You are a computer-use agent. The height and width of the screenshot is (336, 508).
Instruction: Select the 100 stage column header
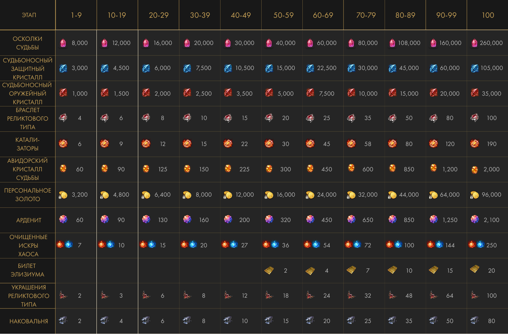(x=488, y=15)
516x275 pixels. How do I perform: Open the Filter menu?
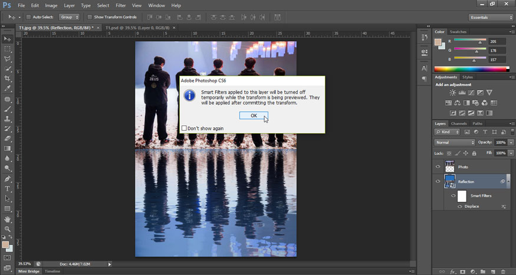[x=121, y=5]

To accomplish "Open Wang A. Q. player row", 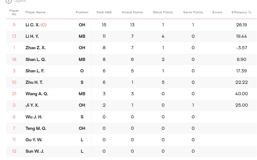I will pyautogui.click(x=37, y=94).
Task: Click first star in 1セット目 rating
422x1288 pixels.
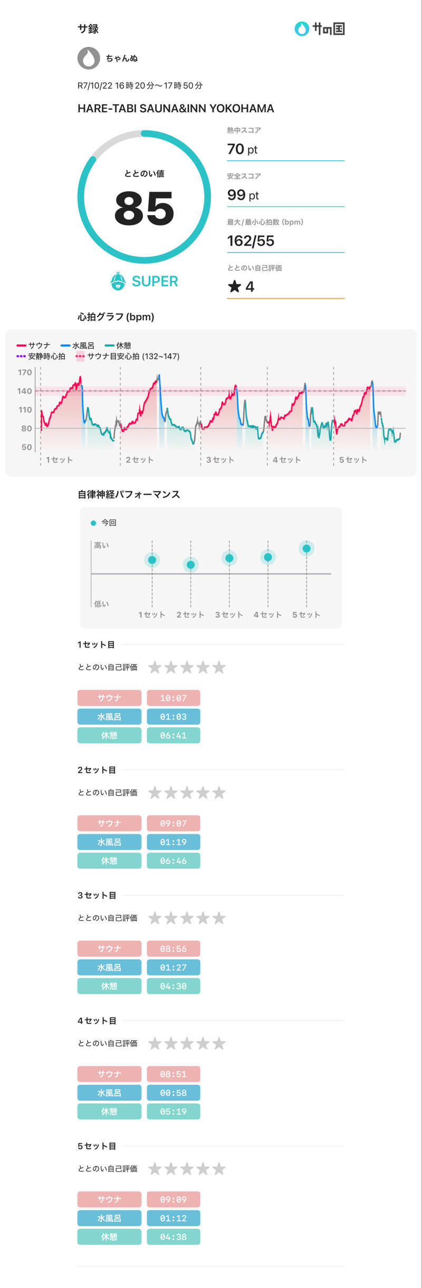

= = =

__TASK OBJECTIVE__
Find each line in the data above that contains the string "pixels", treating uppercase and lowercase as different, and copy those lines out.

__TASK OUTPUT__
516x275 pixels. How do I perform: Open the Filter menu?
422x1288 pixels.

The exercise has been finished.